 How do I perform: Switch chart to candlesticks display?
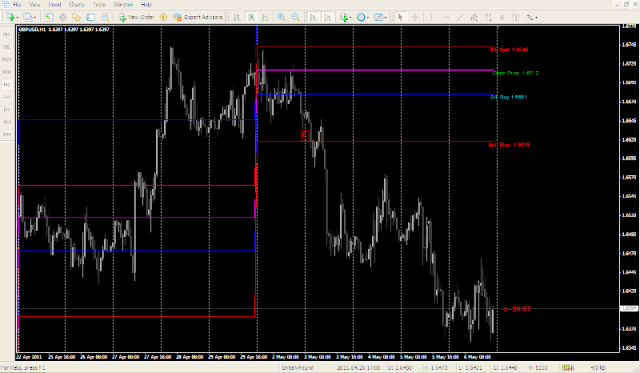point(251,17)
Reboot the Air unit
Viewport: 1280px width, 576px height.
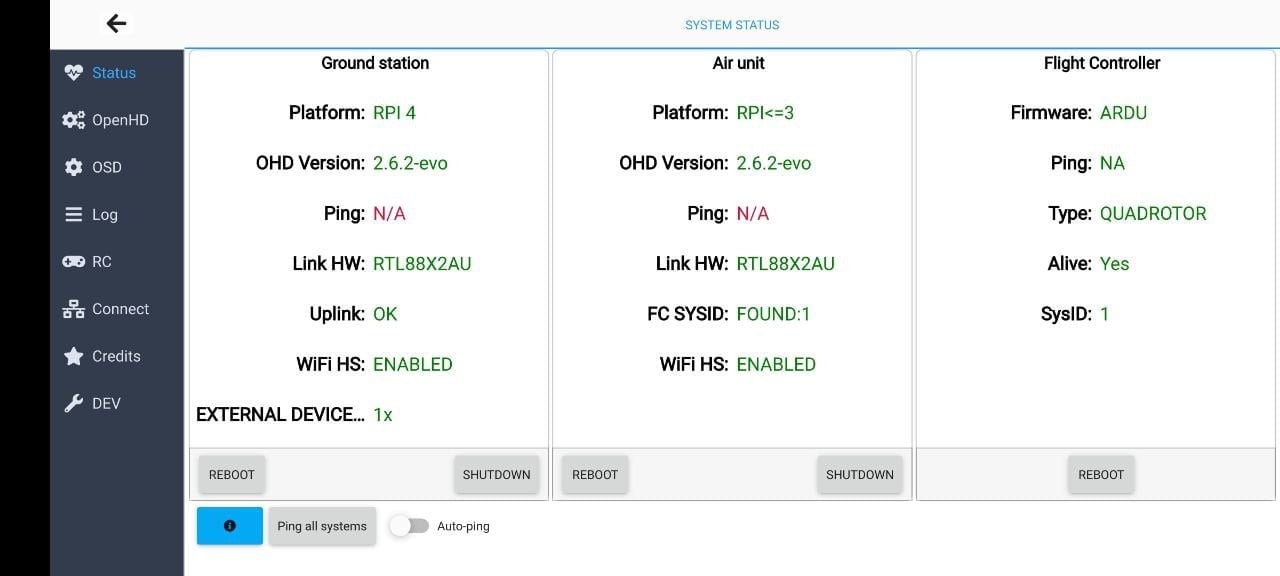click(595, 475)
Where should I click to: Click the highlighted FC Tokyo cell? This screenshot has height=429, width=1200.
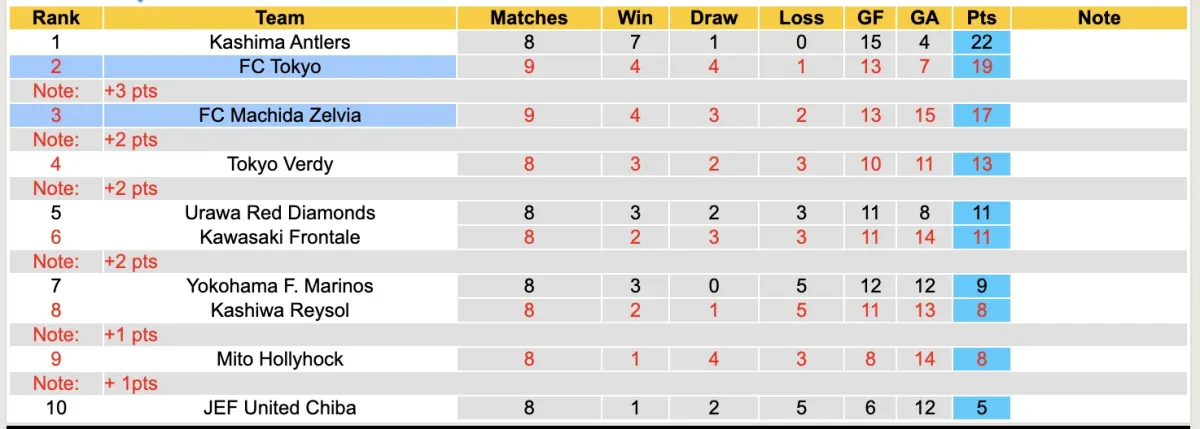click(280, 67)
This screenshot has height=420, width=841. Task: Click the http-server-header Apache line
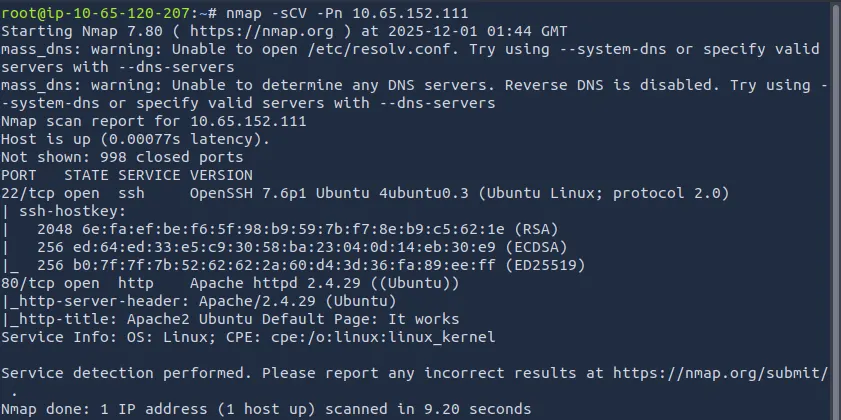click(204, 301)
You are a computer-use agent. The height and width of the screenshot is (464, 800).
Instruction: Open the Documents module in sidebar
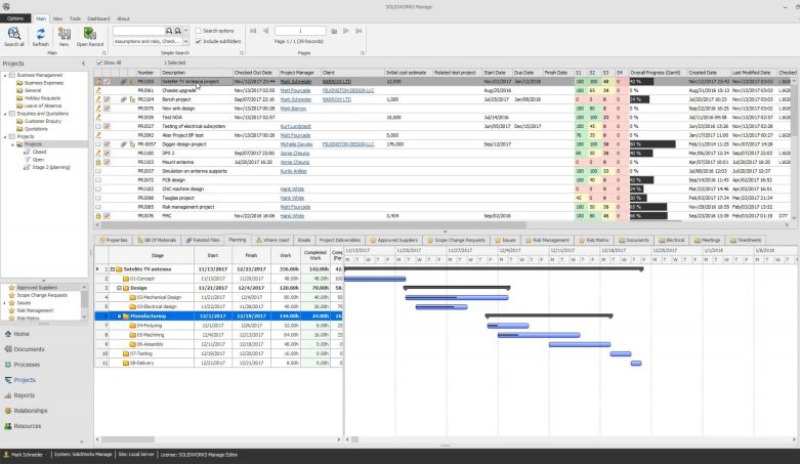tap(29, 349)
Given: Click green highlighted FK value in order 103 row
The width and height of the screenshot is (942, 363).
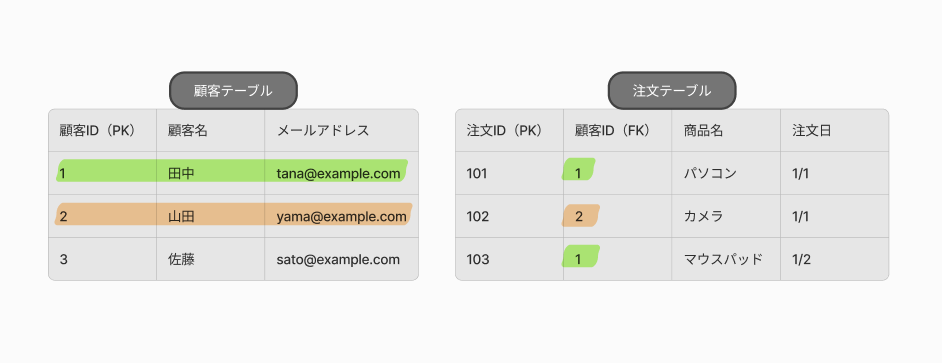Looking at the screenshot, I should click(580, 256).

────────

Repeat the material above precisely as it appears, omitting the images it contains.

 How do I perform: Switch chart to candlesticks display?
point(251,17)
Reboot the Air unit
Viewport: 1280px width, 576px height.
click(595, 475)
Where should I click to: Click the highlighted FC Tokyo cell? This screenshot has height=429, width=1200.
click(280, 67)
This screenshot has height=420, width=841. Task: Click the http-server-header Apache line
click(204, 301)
You are a computer-use agent. The height and width of the screenshot is (464, 800).
Instruction: Open the Documents module in sidebar
tap(29, 349)
Given: Click green highlighted FK value in order 103 row
The width and height of the screenshot is (942, 363).
Looking at the screenshot, I should click(580, 256).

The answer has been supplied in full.